Par rapport à ces approches, l’intérêt marqué pour les chefs d’établissement dénote un déplacement de point de vue et probablement un changement de paradigme dans la compréhension du système scolaire.

Ce changement de regard ne nous semble pas anodin et il faut rappeler qu’il provient d’abord de l’institution elle-même. L’étude dont ce rapport rend compte émane d’une commande de la Direction de l’Evaluation et de la Prospective du Ministère de l’Education Nationale soucieuse de constituer, par plusieurs interrogations successives, un ensemble de connaissances cohérentes sur les chefs d’établissement.

Si l’on admet avec François DUBET que toute réalité sociale peut se lire du point de vue des acteurs ou du point de vue du système, il arrive parfois que des acteurs occupent dans le système scolaire une place particulière. Ce rapport décrit, par conséquent, des acteurs, les chefs d’établissement, dont on peut penser qu’ils occupent dans le système scolaire une place tout à fait particulière.
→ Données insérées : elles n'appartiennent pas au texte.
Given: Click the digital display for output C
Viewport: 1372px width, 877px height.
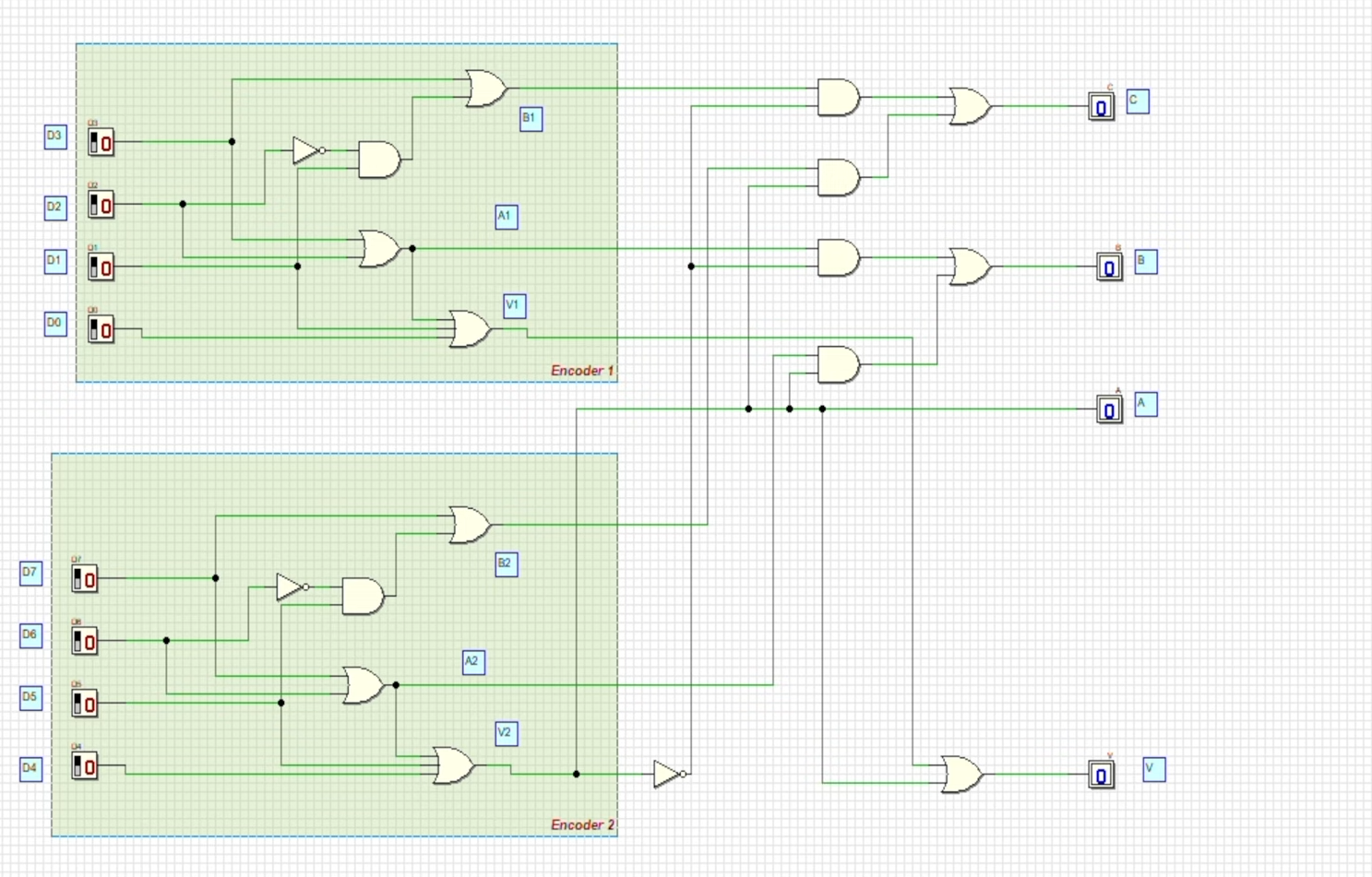Looking at the screenshot, I should tap(1102, 108).
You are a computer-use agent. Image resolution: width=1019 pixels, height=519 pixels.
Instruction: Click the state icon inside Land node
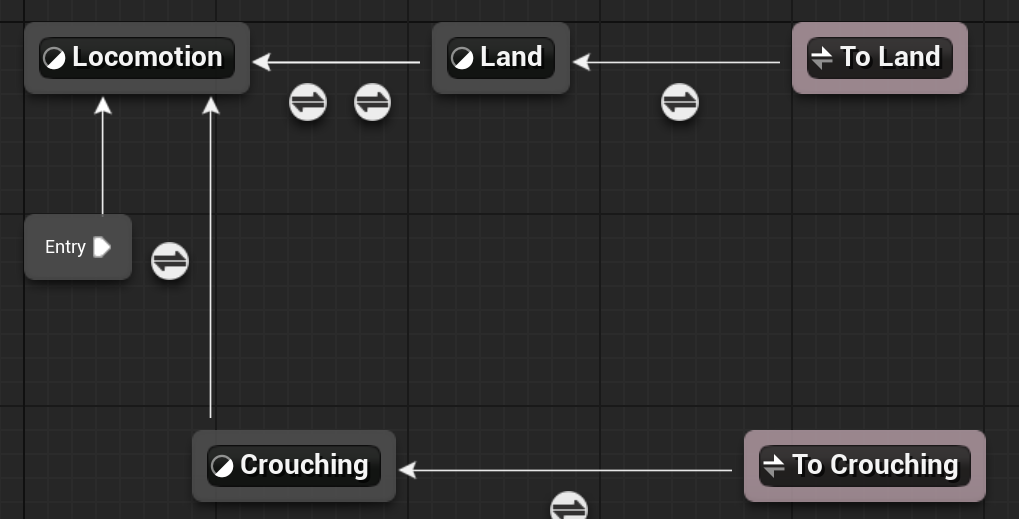point(462,58)
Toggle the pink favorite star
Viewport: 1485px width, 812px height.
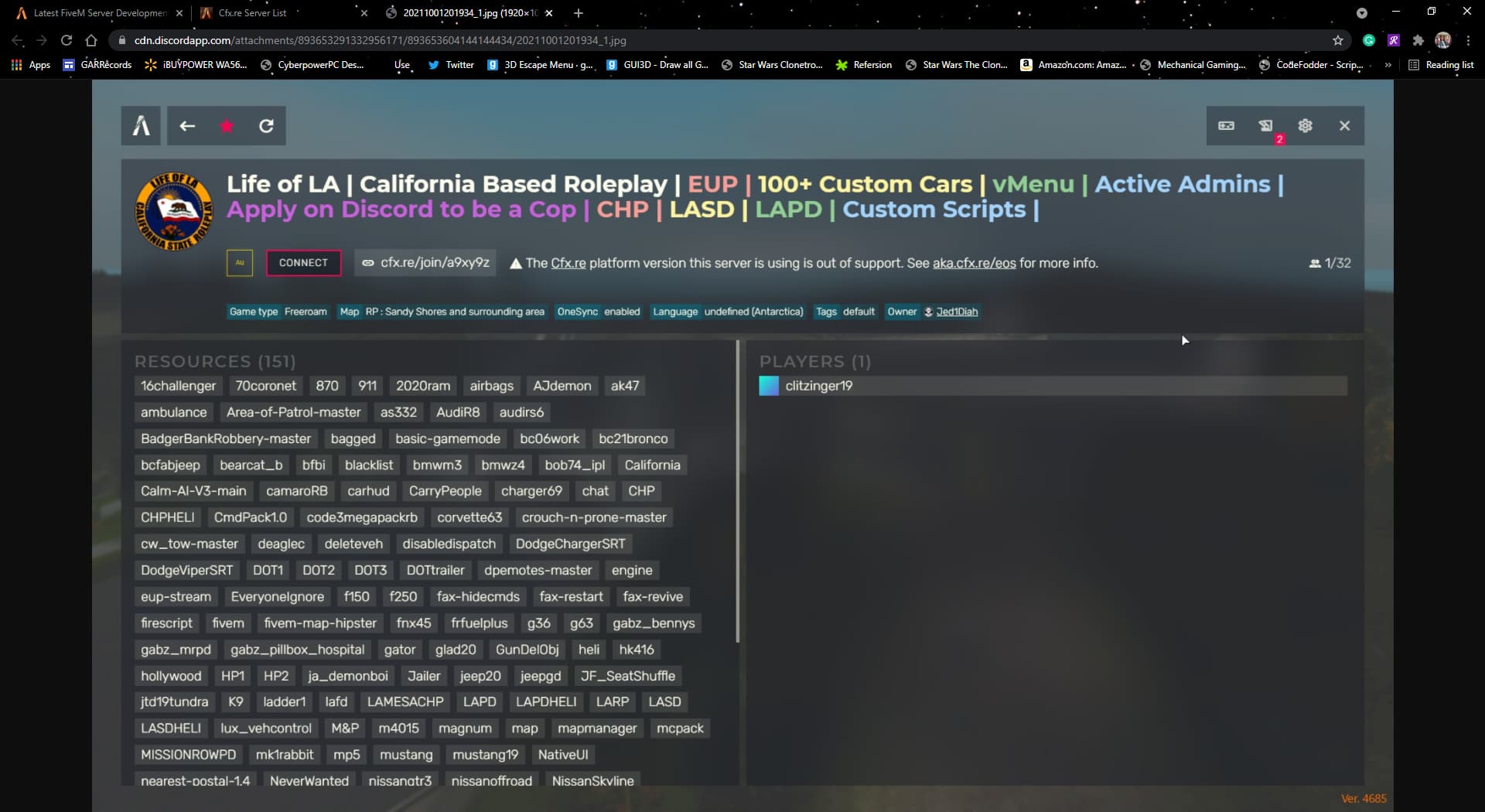[226, 125]
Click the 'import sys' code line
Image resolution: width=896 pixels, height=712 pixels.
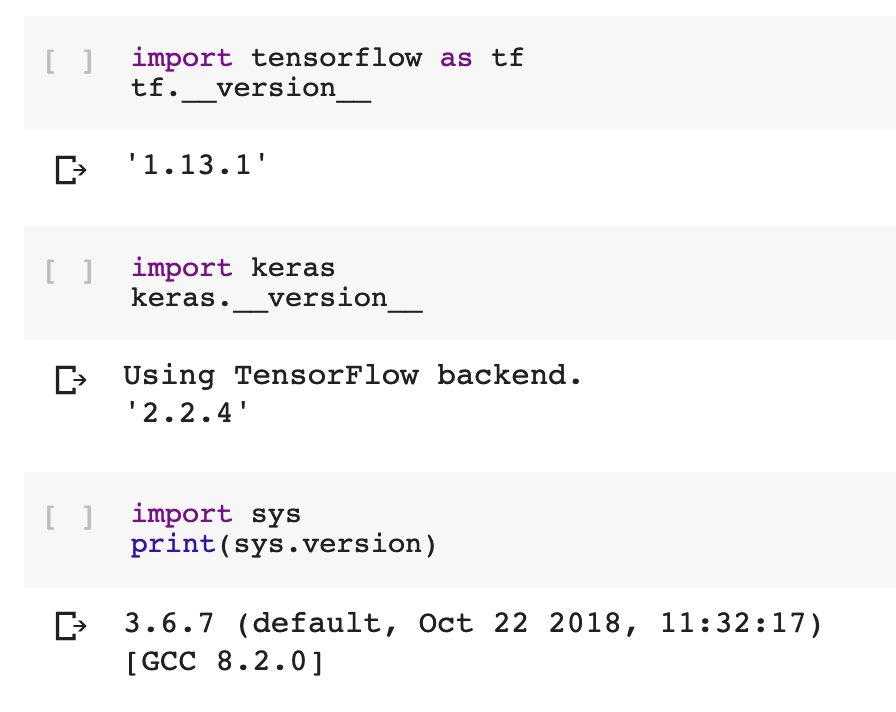(x=216, y=514)
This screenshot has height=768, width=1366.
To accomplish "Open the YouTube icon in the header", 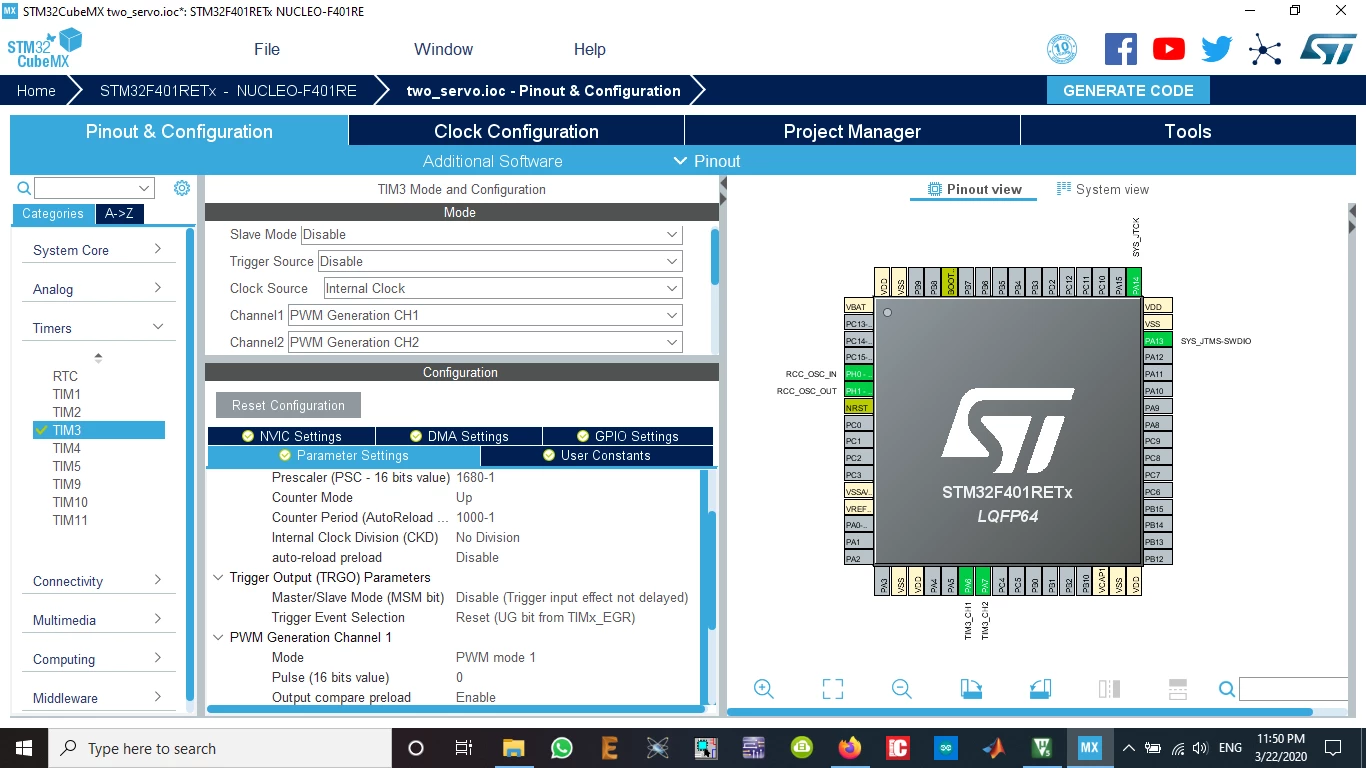I will click(x=1168, y=49).
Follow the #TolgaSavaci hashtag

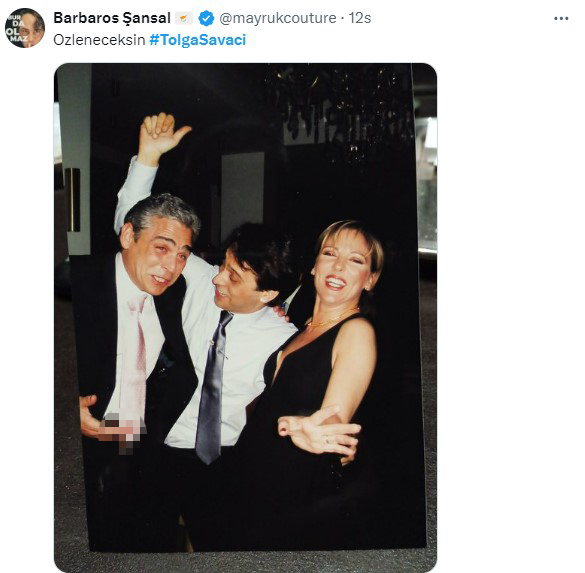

Avant d’expliciter ces particularités, on peut essayer de rendre compte des évolutions qui ont conduit à s’intéresser aux établissements, et à l’intérieur des établissements à ceux et celles qui sont revêtus du titre de chef.

Les limitations du collège unique, la montée des effectifs dans les lycées, la redécouverte, cette dernière décennie, du thème de l'échec scolaire, les insuffisances, apparentes ou réelles, de l’appareil de formation à s’adapter à la situation de tension sur le marché du travail, et d’autres éléments encore, sont les symptômes mais aussi les conséquences probables d’un dysfonctionnement organisationnel du système scolaire. La nouveauté de l’époque réside, en partie, dans le mode de réponse adoptée et dont la direction majeure est celle d’une plus grande souplesse accordée au local. Si la décentralisation n’a pas donné lieu dans le domaine de l’éducation à un transfert vers le local aussi important que dans le secteur social, il n’en est pas moins vrai qu’un réel mouvement d’ancrage territorial des politiques s’est développé et dont témoigne, par exemple, la circulaire n°88-354 du 21 décembre 1988 reconnaissant aux établissements une marge d’initiatives leur permettant de s’engager dans l’élaboration d’un projet d’établissement “à partir de l’analyse de (leur) public, du suivi des élèves et de leur devenir”. Dans un système centralisé, la souplesse plus grande conférée au local apparaît comme un remède efficace. A cela s’ajoutent les travaux sur la modernisation des entreprises et des services.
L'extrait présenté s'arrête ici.